- [CONJUNTO DE TAREAS]
1. Responde estas preguntas a partir del fragmento seleccionado:
(a) ¿Quién hizo la presentación?
(b) ¿A quién dirigió ataques el orador durante el lanzamiento?
(c) ¿Cómo presentaba el texto oficial a China y Rusia?
2. Escribe una continuación del fragmento seleccionado que comience justo después de su última oración.

- [FRAGMENTO SELECCIONADO]
La presentación tampoco fue normal: la hizo el propio presidente, que convirtió el lanzamiento en un mitin de campaña. Desplegó una lista de supuestos logros y ataques a Obama, mientras el documento escrito iba por otro lado. La brecha entre el discurso y la estrategia mostraba la dificultad de traducir el instinto de “America First” en doctrina de política exterior. Fue especialmente reveladora la suavidad con la que Trump habló de China y Rusia, agradeciendo incluso gestos de Putin, frente al texto oficial, mucho más duro, que los presentaba como principales competidores geopolíticos.

- [MATERIAL PROPORCIONADO]

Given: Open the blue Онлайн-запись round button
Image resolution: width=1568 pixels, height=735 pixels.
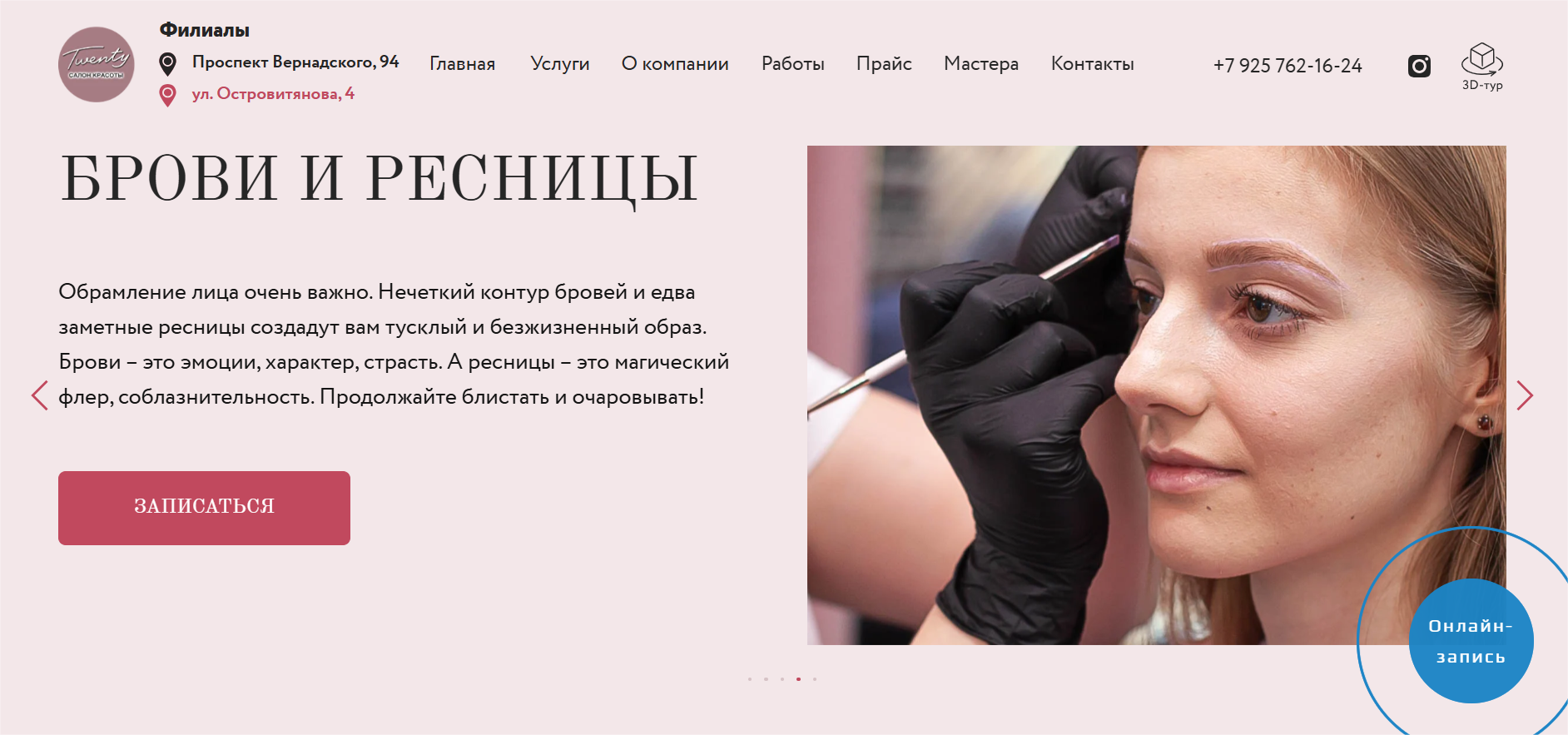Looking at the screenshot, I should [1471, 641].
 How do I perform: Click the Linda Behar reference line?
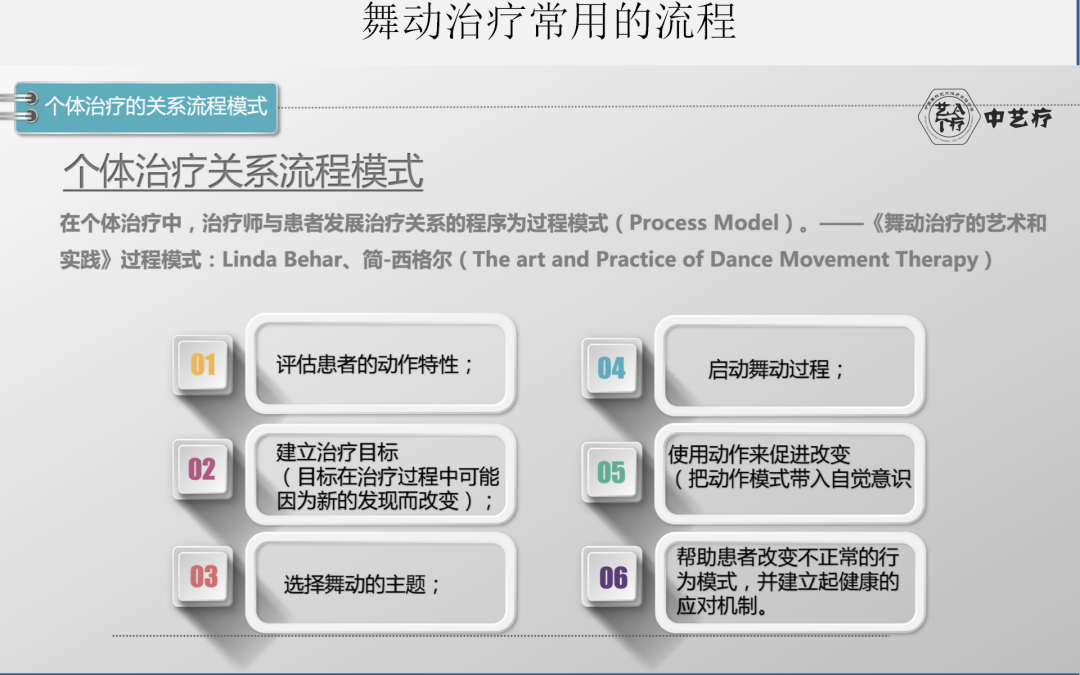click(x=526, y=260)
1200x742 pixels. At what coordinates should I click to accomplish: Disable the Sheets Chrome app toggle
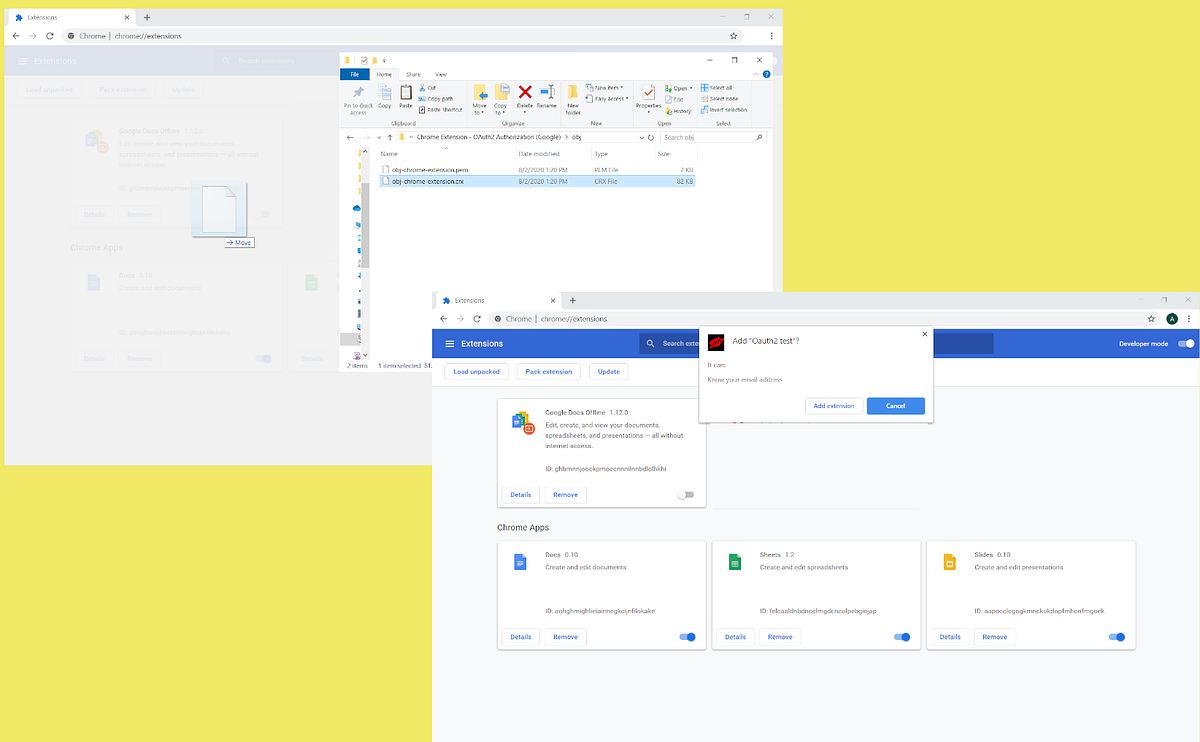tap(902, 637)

- [RESULTADOS POR TAREA]
1.
(a) El propio presidente.
(b) A Obama.
(c) Como principales competidores geopolíticos.

2.
En el fondo, la ESN de 2017 fue una amalgama de tradición estratégica estadounidense, republicanismo convencional y elementos netamente trumpistas. Mantenía el liderazgo global de EEUU, la prevención del desorden internacional y la atención a Irán, Corea del Norte y las amenazas transnacionales, al tiempo que consolidaba la competencia entre grandes potencias con China y Rusia como eje del marco estratégico. Defensa antimisiles, armas nucleares, reforma fiscal y desregulación encajaban en el mainstream republicano; la obsesión por las fronteras, la inmigración, el proteccionismo comercial, la ausencia del cambio climático y el tono “America First” llevaban ya la firma de Trump.

Esa estrella polar –la competencia con China y Rusia, sobre la que se había construido un consenso bipartidista– prácticamente desaparece de la segunda estrategia de Donald Trump que esta vez sí hace suya. Es más polémica que política: la dimensión geopolítica cede terreno frente a una lectura económica e ideológica del mundo que refleja con bastante transparencia las prioridades internas del presidente. De ahí la obsesión con la “confianza civilizatoria” europea –inspirada directamente en el discurso de J. D. Vance en Múnich y en la idea de “aliados civilizacionales” en Europa Occidental– y la concentración abrumadora en el hemisferio occidental, el comercio, la inmigración y otras cuestiones “cercanas a casa”.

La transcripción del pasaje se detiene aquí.